_Task requirements_
Find the line with "Click the 'Regarding" in the records below. Copy it and every line after it, up to and including the line with "The image size is (863, 685).".

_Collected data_
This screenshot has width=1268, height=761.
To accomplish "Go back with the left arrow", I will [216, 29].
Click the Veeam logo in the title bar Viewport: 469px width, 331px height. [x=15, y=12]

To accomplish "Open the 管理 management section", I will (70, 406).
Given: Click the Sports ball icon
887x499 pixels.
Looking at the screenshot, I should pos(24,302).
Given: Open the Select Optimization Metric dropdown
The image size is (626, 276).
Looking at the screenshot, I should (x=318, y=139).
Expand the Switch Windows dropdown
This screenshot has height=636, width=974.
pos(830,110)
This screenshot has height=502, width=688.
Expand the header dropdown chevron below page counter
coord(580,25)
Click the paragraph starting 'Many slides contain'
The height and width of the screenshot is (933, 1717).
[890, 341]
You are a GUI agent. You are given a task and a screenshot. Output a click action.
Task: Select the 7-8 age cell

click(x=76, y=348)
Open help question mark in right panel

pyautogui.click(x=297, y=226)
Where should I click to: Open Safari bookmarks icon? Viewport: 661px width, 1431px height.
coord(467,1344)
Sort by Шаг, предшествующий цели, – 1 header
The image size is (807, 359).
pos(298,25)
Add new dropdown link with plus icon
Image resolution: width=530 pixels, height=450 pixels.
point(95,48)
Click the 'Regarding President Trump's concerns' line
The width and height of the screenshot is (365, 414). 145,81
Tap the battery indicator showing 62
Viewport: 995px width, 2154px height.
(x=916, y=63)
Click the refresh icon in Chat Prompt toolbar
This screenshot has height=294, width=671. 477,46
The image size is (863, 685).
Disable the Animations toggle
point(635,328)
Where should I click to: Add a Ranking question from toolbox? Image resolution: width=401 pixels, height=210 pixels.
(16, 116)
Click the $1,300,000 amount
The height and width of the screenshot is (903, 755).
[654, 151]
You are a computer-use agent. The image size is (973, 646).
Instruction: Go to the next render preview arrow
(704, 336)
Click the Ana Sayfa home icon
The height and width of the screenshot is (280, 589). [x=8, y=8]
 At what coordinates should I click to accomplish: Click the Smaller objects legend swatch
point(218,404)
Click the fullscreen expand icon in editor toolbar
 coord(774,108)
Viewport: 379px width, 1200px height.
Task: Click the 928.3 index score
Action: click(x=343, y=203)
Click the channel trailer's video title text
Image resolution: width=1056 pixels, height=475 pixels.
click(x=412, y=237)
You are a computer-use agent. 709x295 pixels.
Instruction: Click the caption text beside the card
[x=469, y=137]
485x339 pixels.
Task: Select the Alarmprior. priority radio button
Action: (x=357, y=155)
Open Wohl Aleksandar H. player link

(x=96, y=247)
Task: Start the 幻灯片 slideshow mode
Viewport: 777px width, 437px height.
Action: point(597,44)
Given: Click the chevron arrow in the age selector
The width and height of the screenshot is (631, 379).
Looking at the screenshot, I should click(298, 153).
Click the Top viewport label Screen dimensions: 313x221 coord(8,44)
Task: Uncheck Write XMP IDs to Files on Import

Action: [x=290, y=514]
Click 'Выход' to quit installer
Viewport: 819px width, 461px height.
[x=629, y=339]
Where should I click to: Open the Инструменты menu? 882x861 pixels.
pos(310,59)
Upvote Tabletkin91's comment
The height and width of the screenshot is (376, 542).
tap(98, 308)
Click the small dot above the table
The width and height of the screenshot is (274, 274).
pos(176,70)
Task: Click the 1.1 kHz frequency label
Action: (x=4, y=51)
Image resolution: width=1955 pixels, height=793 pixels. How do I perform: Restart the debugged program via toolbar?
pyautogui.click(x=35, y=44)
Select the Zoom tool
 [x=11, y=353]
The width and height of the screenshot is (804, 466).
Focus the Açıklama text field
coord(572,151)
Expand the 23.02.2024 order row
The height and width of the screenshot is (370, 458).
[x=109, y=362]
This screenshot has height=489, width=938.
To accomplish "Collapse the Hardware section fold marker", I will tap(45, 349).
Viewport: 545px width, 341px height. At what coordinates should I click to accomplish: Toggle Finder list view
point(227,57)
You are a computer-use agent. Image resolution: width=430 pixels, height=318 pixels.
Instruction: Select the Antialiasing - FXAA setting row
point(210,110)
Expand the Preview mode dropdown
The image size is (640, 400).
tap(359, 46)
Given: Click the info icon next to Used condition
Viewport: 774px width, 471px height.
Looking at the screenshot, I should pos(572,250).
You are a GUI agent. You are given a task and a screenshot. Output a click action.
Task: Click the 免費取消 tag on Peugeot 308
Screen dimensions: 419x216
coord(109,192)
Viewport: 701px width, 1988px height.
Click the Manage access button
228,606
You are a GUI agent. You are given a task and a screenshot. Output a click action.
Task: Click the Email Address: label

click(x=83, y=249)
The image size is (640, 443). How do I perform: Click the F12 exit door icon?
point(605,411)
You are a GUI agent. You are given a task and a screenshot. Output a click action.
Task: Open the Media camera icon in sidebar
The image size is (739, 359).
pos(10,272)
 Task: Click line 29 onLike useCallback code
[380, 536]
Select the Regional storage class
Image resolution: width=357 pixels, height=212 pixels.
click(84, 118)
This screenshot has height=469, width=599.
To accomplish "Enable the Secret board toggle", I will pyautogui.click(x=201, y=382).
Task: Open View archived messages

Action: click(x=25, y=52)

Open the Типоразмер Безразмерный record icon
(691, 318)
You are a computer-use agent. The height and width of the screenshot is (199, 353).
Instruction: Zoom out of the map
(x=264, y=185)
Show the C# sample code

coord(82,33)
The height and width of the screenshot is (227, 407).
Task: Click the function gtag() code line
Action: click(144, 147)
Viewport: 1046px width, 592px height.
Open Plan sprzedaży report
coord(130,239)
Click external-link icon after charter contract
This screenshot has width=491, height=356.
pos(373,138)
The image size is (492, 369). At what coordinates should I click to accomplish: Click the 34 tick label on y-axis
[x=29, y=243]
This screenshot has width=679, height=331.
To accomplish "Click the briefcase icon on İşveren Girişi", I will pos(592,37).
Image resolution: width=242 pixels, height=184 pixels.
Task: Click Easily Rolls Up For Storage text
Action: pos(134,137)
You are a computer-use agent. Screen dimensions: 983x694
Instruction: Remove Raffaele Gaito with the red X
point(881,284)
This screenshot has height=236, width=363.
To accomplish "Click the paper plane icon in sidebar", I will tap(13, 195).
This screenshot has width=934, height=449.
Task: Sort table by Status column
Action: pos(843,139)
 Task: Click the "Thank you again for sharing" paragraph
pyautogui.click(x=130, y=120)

_Answer to the exercise_
Click the 'Regarding President Trump's concerns' line
The width and height of the screenshot is (365, 414). 145,81
Tap the battery indicator showing 62
Viewport: 995px width, 2154px height.
(x=916, y=63)
Click the refresh icon in Chat Prompt toolbar
This screenshot has height=294, width=671. 477,46
The image size is (863, 685).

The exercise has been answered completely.